OPINION OF THE COURT
Suit by defendant in error, Yail, to foreclose.a mortgage made by the plaintiffs in error. The latter answered and cross-complained against Yail and the other two defendants in error who were brought in as new parties by the cross-complaint. Defendants in error filed their separate “replies” to the cross-complaint. Plaintiffs in error, Yates and wife, filed their motion to strike certain parts of the replies, and also a “motion” objecting to the case going to trial until they had replied to the new matter of the “replies” of the defendants in error, claiming that the case was not at issue until they should have done so or or suffered 20 days’ time to elapse without pleading, further, and demanding a jury trial, first of the issues made by the complaint and answer, and, second, of the issues made by the cross-complaint and “replies.” Judgment of foreclosure, and the case is here on error.
By their brief the plaintiffs in error make three points: (1) That the court erred in overruling the motion to strike; (2) that the case was not at issue *187when tried; and (3) that a jury trial should have been granted.

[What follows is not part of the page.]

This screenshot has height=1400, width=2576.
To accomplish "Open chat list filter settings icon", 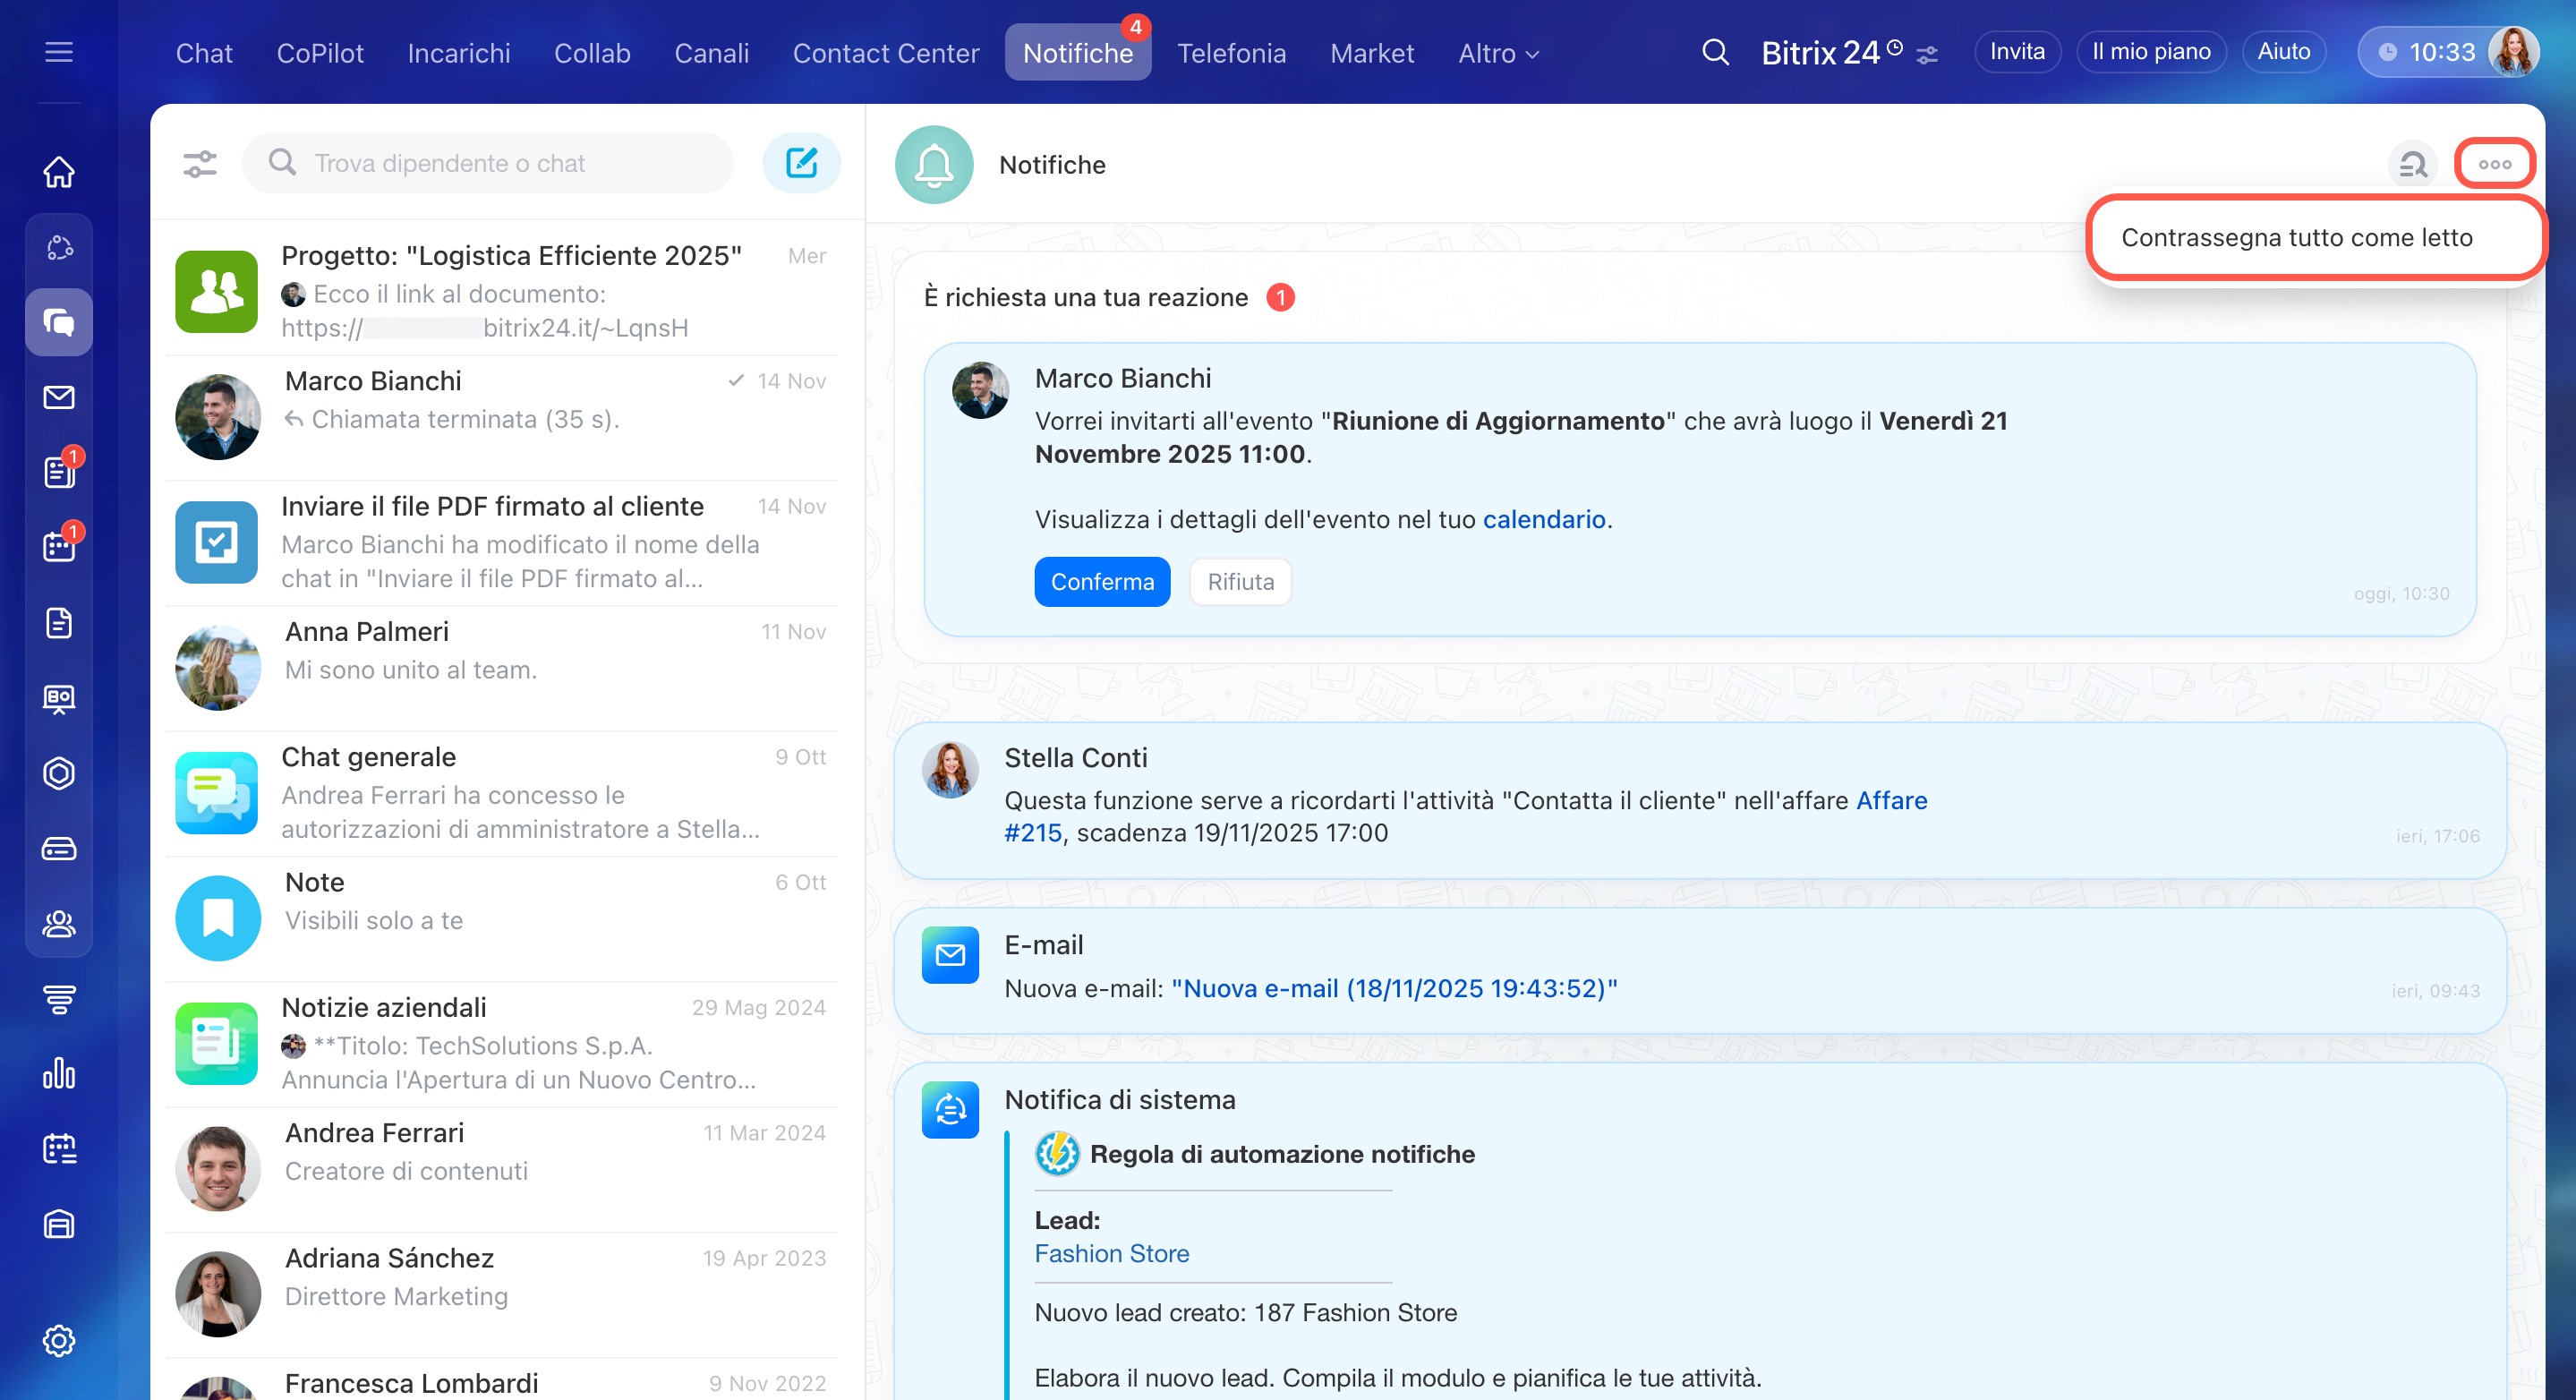I will [200, 163].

After the brief of plaintiffs in error had been filed, on motion of defendants in error, the bill of exceptions, or more properly the authenticated stenographer’s transcript, was stricken. Then, after answer and reply briefs had been filed, the plaintiffs in error, Yates and wife, stipulated with defendants in error that the writ of error shall be dismissed. This leaves the case pending here as between the plaintiffs in error, Fabielli and wife, and the defendants in error.
[1] Passing over the contention of the latter that the points made cannot be reviewed in the absence of the stenographer’s transcript, an examination of the record proper discloses that the motions and objections by which the questions were raised, if they were so raised, were made only in behalf of the plaintiffs in error who have stipulated a dismissal. Since Fabielli and wife did not join with their coparties in the motions and objections, they derive no benefit, therefrom, and they have nothing before us for review. Knott v. Dubuque & S .C. R. Co., 84 Iowa 462, 51 N. W. 57; Nickerson v. Canton Marble Co., 35 App. Div. 111, 54 N. Y. Supp. 705.
It follows that the writ of error should be dismissed in so far as the plaintiffs in error, Yates and wife, are concerned, and, as to the other plaintiffs in error, the judgment of the lower court should be affirmed, and it is so ordered.
PARKER, C. J., and BRATTON, J., concur.